Show cause notices issued by various government authorities are not considered as obligation. When the demand notice are raised against such show cause notice and are disputed by the company then these are classified as possible obligations. Provisions involving substantial degree of estimation in measurement are recognized when there is a present obligation as a result of past events and it is probable that there will be an outflow of resources. Contingent liabilities are not recognized but are disclosed in notes.

21. LEASES

Leases of assets under which all the risks and rewards of ownership are effectively retained by the lessor are classified as operating leases. Annual lease payments are recognized as an expense on straight-line basis and in accordance with the respective lease agreements.

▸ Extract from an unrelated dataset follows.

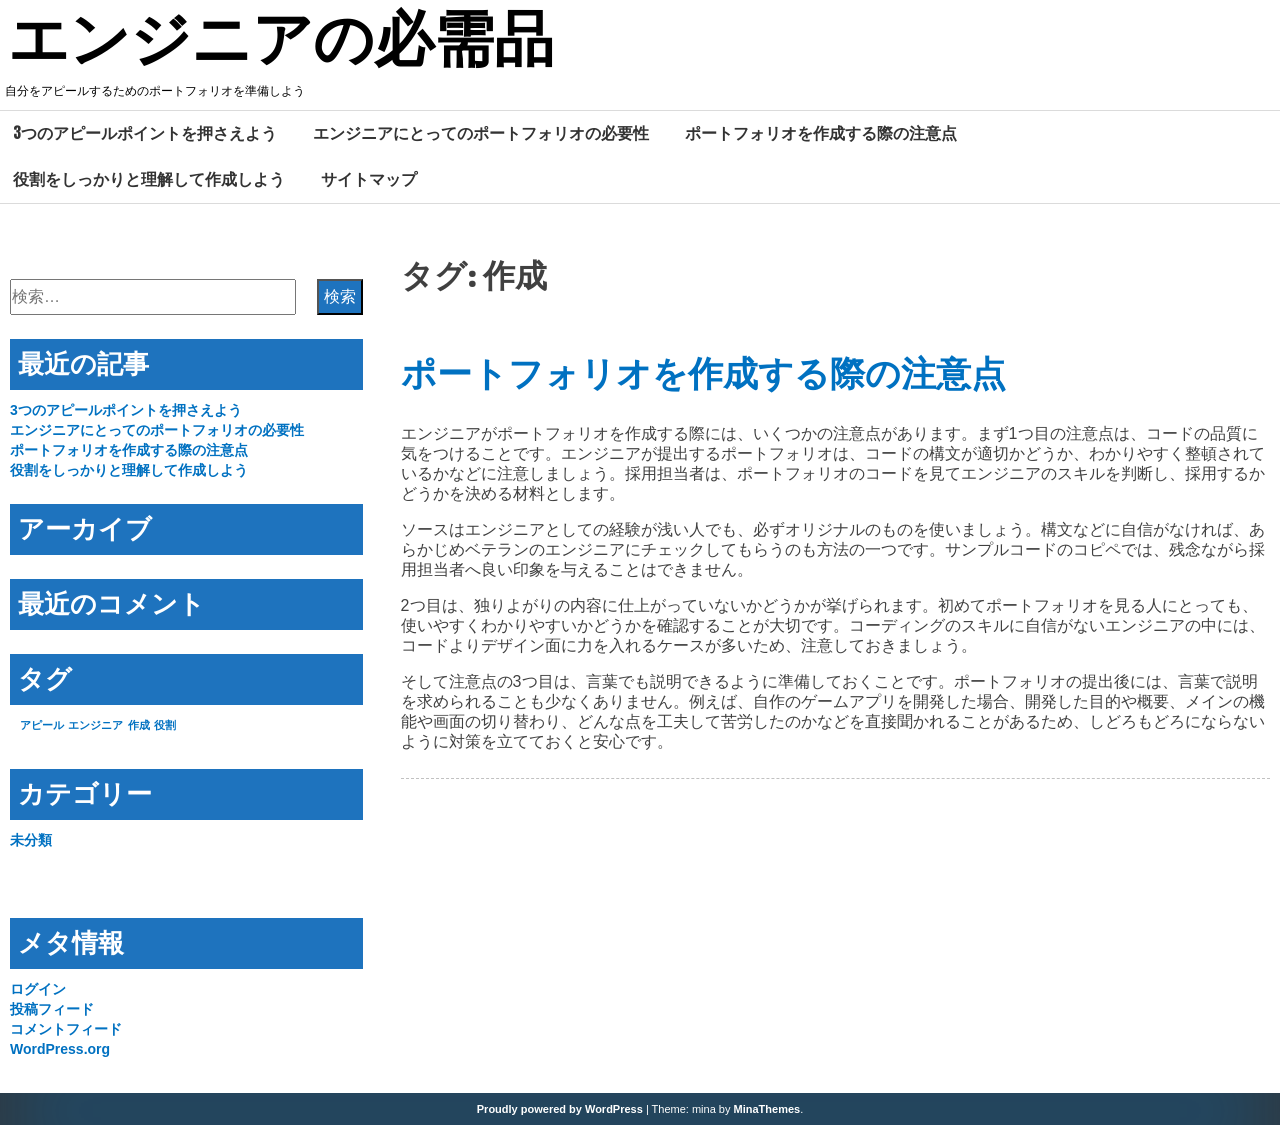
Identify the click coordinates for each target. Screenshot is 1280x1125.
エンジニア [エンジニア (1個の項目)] (95, 725)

Assets acquired under leases where company has substantially all the risks and rewards of ownership are classified as finance lease. Assets acquired under the finance lease are capitalized and corresponding lease liability is recorded at an amount equal to the fair value of the leased asset at the inception of the lease or present value of minimum lease payment, whichever is lower.

22. PROPOSED DIVIDEND

Dividend as proposed by Board of Directors is provided for in the books of account, pending approval at the Annual General Meeting.

23. CENVAT/VAT

CENVAT / VAT claimed on capital assets are credited to assets/ capital work in progress account. CENVAT / VAT on purchase of raw materials and other materials are deducted from the cost of such material.